Relato cuidador familiar de Patricia Rivas para los Premios SUPERCUIDADORES.

Sabía que a partir de aquel día todo iba a cambiar. Nos quiso reunir a los cuatro para comunicarnos algo; algo importante. Poco antes de darnos la noticia, recuerdo estar mirando por la ventana.

Era una mañana de octubre. Predominaba la calma y el sol había perdido la fuerza que tenía meses atrás. Pero algo rompió aquella templanza. Una mariposa se posó en la persiana en muy mal estado. Sus colores eran grises y las alas estaban completamente agujereadas; aún así, seguía intentando moverlas. Cayó al suelo. Poco después, mi madre nos dijo que el cáncer había vuelto. En ese momento, dejé de ser la que era.

Había que darse prisa. El “bicho” venía fuerte. Pruebas, pruebas y más pruebas. Nuestra negativa y rebeldía contra la situación hacía que la desesperación fuera a más. Nos desbordamos cuando nos dijeron que se había producido metástasis y que el pronóstico de vida no superaría los 3 años. "No, no y no. Esto tiene que tener solución si nos esforzamos más que nunca", pensé. Esa era la educación que había recibido: "Trabaja duro para conseguir lo que te propongas, hija". Así que decidí dejar mis proyectos a un lado para centrarme exclusivamente en ella hasta que todo quedase en un mal sueño. Pero me equivoqué. Por más que lo he intentado, se va. Ya le queda poco tiempo.

Desde el primer momento, no lo tuvimos fácil. Se nos iban presentando muchos obstáculos de por medio: neumonías, caídas, fracturas, ataques epilépticos, afasias y un eterno etc. De ahí que poco a poco haya ido adquiriendo el papel de enfermera, al verme en la tesitura de tener que aprender a poner lavativas, curar escaras e, incluso, realizar los primeros auxilios.

A día de hoy, ya no camina. De hecho, no siente nada de cintura para abajo. Ella que ha sido una mujer tan activa, yendo de aquí para allá. Tampoco puede comer por sí misma. No controla los esfínteres. Ni tan siquiera ve bien. El cáncer ha llegado a su cerebro y está causando mucho daño. Ahora soy sus piernas, sus manos y sus ojos.

Le doy todo mi amor las 24h del día, al igual que ella lo ha hecho conmigo a lo largo de mi vida. No podía dejarla ante una enfermedad tan devastadora como ésta. O mejor dicho, no quería hacerlo. Ese fue el punto de inflexión que evaporó cualquier duda. Me consta que hay personas que no comprenden cómo he podido paralizar mi vida de esta manera durante casi cinco años. Me es indiferente. Y aún más cuando escucho a mi madre darme las gracias todos los días: "Gracias por darme de comer, hija", "Gracias por cuidarme tanto, cariño". Puedo asegurar que escuchar esas palabras rompe el alma en mil pedazos pero es lo que me da fuerza para seguir a su lado. Ni el mejor de los poetas podría describir el amor que siento hacia ella.
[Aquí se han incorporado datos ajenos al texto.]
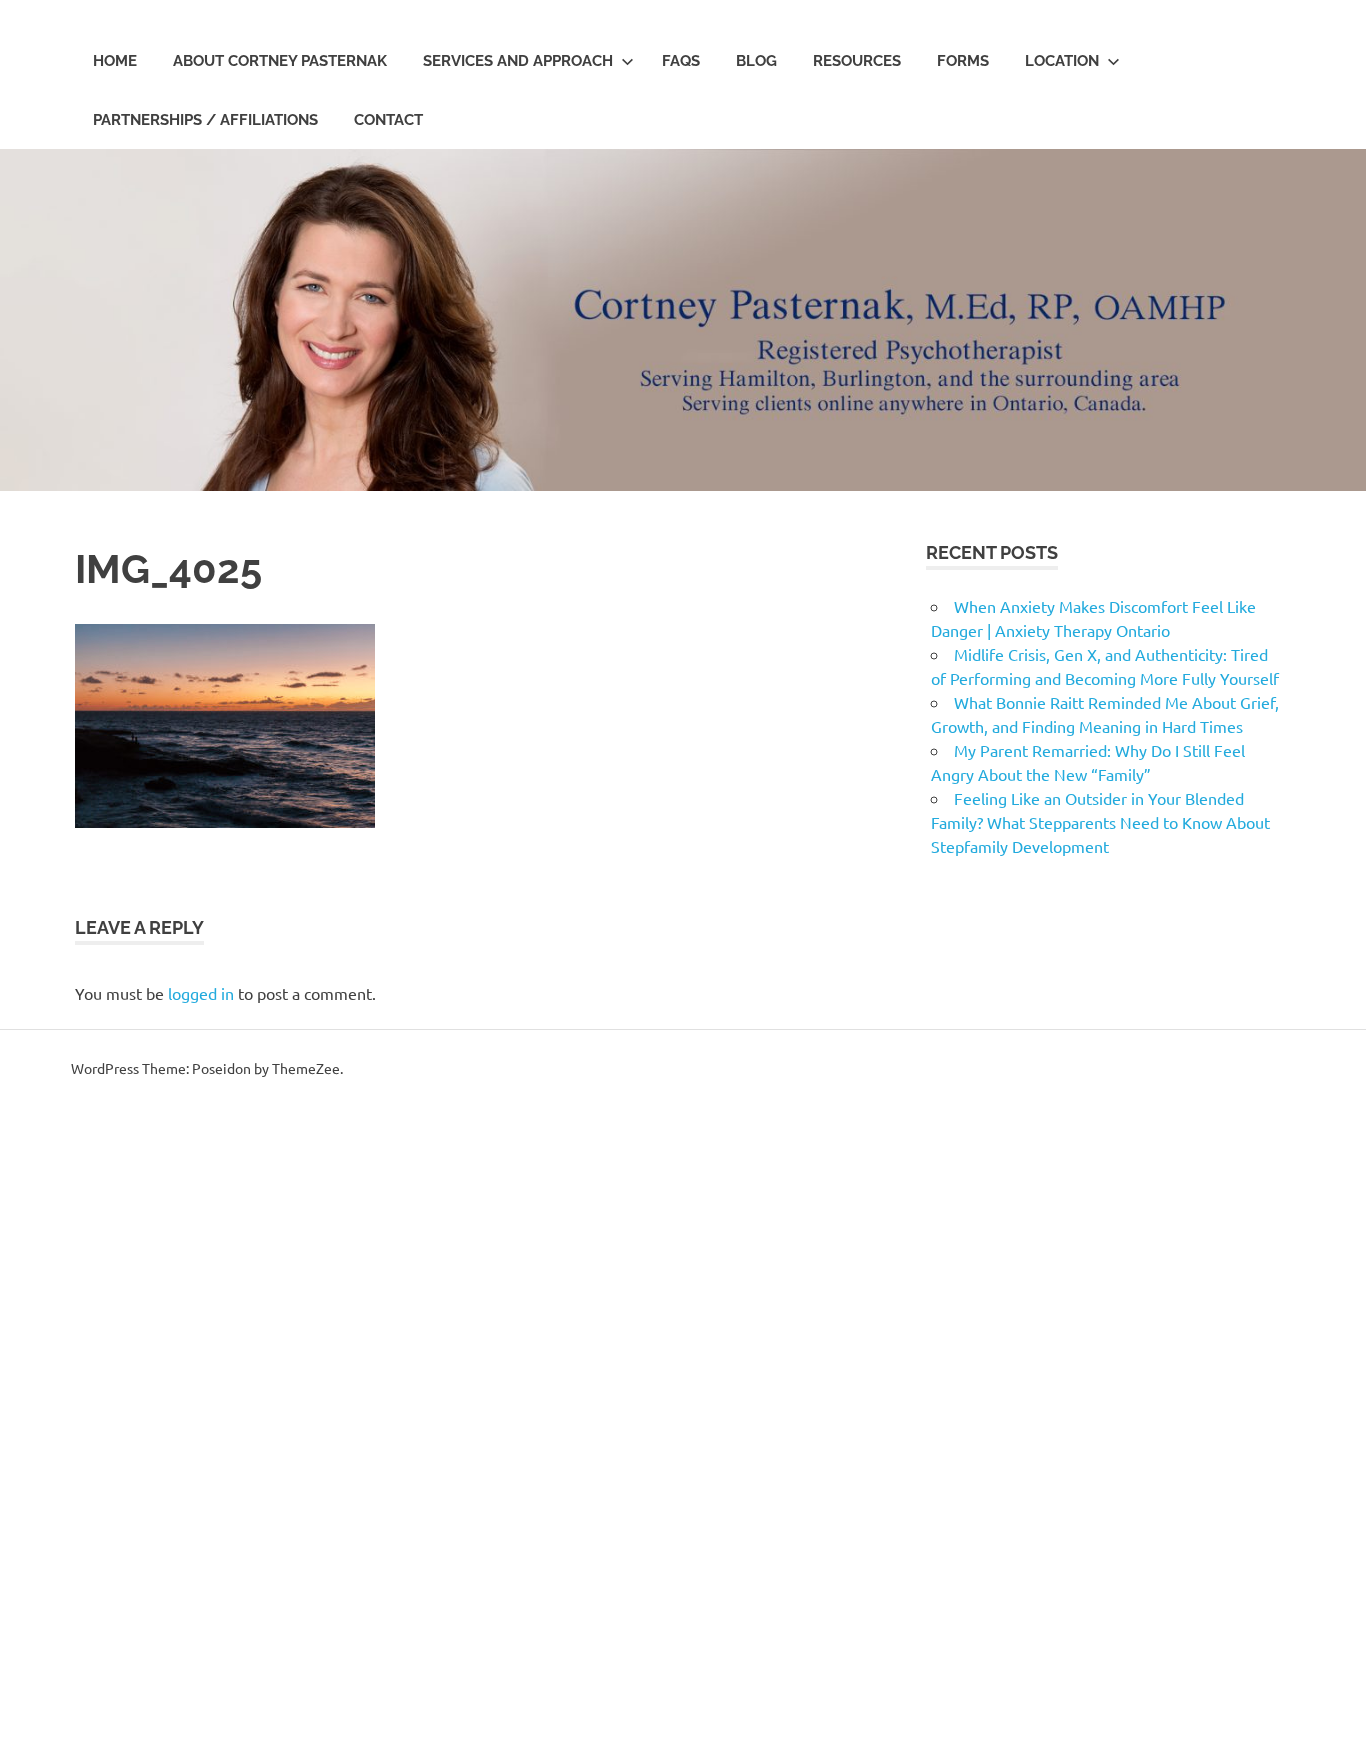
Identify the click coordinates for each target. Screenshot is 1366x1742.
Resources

Tal como he mencionado al principio, ya no soy la que fui. De hecho, soy incapaz de recordar cómo era antes de que la enfermedad regresara. Pero me gusta en quién me he convertido. Se dice que dentro de lo malo siempre hay algo bueno aunque sea difícil aceptar que pueda ser así.

Ahora mis ojos ven más allá. Tengo la sensación de haber permanecido dormida durante mucho, mucho tiempo. Empiezo a descubrir la belleza de la naturaleza; sus colores, su grandeza, su poder. ¡Todo se ve tan… inmenso! Voy aprendiendo a restar importancia a los problemas superficiales que nos creamos día tras día. Valoro cada movimiento, cada paso que mi cuerpo puede hacer. Sé lo afortunada que soy al poder vivir un día más sin limitaciones. Tengo los pies en la tierra más firmes que nunca. Y todo ello a costa del cáncer, que va a conseguir llevarse a mi madre.

Durante este tiempo las mariposas nos han ido visitando. No es ninguna fábula imaginada. Cuando todavía podía caminar, solíamos salir al jardín un rato en las mañanas. Se acercaban expresamente a ella, revoloteando sin parar. Grandes y pequeñas, con alas de todos los colores. Estaban por todas partes, incluso en las ventanas; se empeñaban en querer entrar en casa.

No hace mucho, mientras recogía la ropa del tendedero, vi a una mariposa oscura y vieja posada en un calcetín. Estuvo en él durante un día y una noche. Luego, desapareció. A partir de ahí la salud de mi madre empezó a complicarse seriamente.

Ahora ya no hay mariposas. Han dejado de venir. Pero sé que volverán cuando todo esto haya acabado. Lo harán para decirme que está bien y que está conmigo en cada detalle, en cada paso, en cada suspiro.